TEXTO FORNECIDO.

——————————

A 8.ª edição do Olhares do Mediterrâneo – Women’s Film Festival leva ao público lisboeta, esta semana de 10 a 14 de novembro, no Cinema São Jorge, 45 filmes (curtas e longas-metragens), a maioria dos quais em estreia nacional e cinco em estreia mundial. Um festival que vai encher de bom cinema a cidade de Lisboa e que não vai querer perder.
A presença portuguesa destaca-se com a première absoluta da longa-metragem documental Elas Também Estiveram Lá, que marca a estreia de Joana Craveiro – actriz, dramaturga, encenadora e artista de performance – como realizadora cinematográfica. A película, baseada no espectáculo teatral homónimo, dá vida às histórias invisíveis de várias mulheres que fizeram parte da resistência à ditadura e da revolução de 1974-1975, mas foram apagadas pela historiografia oficial.
Além desta longa-metragem, com sete curtas em concurso, as realizadoras portuguesas marcam presença em todas as secções do Festival: O Ofício da Ilusão, de Cláudia Varejão, A Raíz da Margem, de Sílvia Coelho e Paulo Raposo, Poéticas do Canto Polifónico, de Maria do Rosário Pestana, e A Menina Parada, de Joana Toste, são apresentados na Competição Geral; Nha Mila, de Denise Fernandes, e Flor de Estufa, de Laís Andrade, entram na secção especial Travessia, sendo que o filme Flor de Estufa compete também na secção Começar a Olhar e é acompanhado por audiodescrição. Todas as obras portuguesas serão apresentadas em sala pelas suas realizadoras, celebrando o regresso às salas de cinema e à possibilidade de conversar descontraidamente com o público.
Este ano, mais do que nunca, a programação do Olhares do Mediterrâneo – Women’s Film Festival caracteriza-se por apresentar uma variedade de filmes cujas protagonistas são mulheres que questionam e desafiam à realidade à sua volta, sem ficar quietas no lugar que a sociedade ou a contingência lhes quiseram definir. No documentário Suspended Wives (co-produção Marrocos, França e Qatar) – outra longa-metragem em estreia mundial – a realizadora Merieme Addou conta a história de três mulheres marroquinas, Ghita, Latifa e Saadia, que procuram a sua liberdade através de duros e longos processo de divórcio dificultados por leis iníquas. Na longa-metragem de ficção israelita Working Woman, de Michal Aviad, Orna, uma mulher jovem e talentosa, encontra a força de enfrentar a escolha impossível entre sustentar a família ou recusar o assédio sexual do patrão. Forte e rebelde é também Walaa, a protagonista da curta-metragem Tuk Tuk, de Mohamed Kheidr (Egipto), que para garantir a sobrevivência da família começa a conduzir um tuk tuk, num ambiente dominado pelos homens.

——————————

ENUNCIADO DO EXERCÍCIO. Transcreva o trecho do texto sobre o festival entre "A presença portuguesa" e "pela historiografia oficial.", inclusive, substituindo "película" por "obra".

——————————

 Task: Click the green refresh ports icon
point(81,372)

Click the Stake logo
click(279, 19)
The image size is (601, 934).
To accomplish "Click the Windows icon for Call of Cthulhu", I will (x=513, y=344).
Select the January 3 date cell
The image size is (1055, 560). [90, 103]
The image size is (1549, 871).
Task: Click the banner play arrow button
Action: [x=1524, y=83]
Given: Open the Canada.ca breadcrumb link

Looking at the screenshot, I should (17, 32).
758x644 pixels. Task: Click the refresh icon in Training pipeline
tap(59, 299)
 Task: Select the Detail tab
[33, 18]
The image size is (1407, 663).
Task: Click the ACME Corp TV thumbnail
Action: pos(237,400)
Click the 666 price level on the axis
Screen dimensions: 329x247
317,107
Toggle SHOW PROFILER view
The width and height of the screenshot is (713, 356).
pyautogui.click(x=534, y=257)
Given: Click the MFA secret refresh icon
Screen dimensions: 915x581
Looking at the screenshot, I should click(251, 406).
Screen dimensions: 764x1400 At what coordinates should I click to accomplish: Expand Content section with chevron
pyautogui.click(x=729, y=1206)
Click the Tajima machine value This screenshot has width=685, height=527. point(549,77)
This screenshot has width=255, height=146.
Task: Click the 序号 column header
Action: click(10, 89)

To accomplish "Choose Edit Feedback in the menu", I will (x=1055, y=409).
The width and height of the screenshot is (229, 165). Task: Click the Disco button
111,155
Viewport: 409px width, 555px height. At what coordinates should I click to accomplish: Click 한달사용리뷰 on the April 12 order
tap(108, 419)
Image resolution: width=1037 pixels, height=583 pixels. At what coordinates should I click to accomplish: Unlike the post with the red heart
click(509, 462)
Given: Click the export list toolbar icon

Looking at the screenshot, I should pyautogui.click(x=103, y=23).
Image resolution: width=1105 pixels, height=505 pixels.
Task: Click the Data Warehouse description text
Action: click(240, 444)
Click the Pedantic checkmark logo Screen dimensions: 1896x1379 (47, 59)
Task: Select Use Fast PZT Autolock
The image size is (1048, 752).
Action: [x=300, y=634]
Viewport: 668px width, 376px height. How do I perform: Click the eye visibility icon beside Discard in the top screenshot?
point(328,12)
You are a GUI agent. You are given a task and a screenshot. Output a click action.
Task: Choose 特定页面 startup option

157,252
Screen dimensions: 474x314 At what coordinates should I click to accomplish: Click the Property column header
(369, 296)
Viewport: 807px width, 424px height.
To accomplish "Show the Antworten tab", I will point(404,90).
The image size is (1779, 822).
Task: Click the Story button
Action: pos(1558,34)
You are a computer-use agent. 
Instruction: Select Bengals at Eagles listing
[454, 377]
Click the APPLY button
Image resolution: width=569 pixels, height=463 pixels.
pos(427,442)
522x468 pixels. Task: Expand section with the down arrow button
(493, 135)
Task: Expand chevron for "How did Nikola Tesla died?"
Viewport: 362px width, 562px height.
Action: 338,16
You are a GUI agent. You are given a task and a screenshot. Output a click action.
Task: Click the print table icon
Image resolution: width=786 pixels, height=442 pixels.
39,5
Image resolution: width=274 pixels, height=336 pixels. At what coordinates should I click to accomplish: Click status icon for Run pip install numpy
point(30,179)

——————————

RESPOSTA DA TAREFA.
A presença portuguesa destaca-se com a première absoluta da longa-metragem documental Elas Também Estiveram Lá, que marca a estreia de Joana Craveiro – actriz, dramaturga, encenadora e artista de performance – como realizadora cinematográfica. A obra, baseada no espectáculo teatral homónimo, dá vida às histórias invisíveis de várias mulheres que fizeram parte da resistência à ditadura e da revolução de 1974-1975, mas foram apagadas pela historiografia oficial.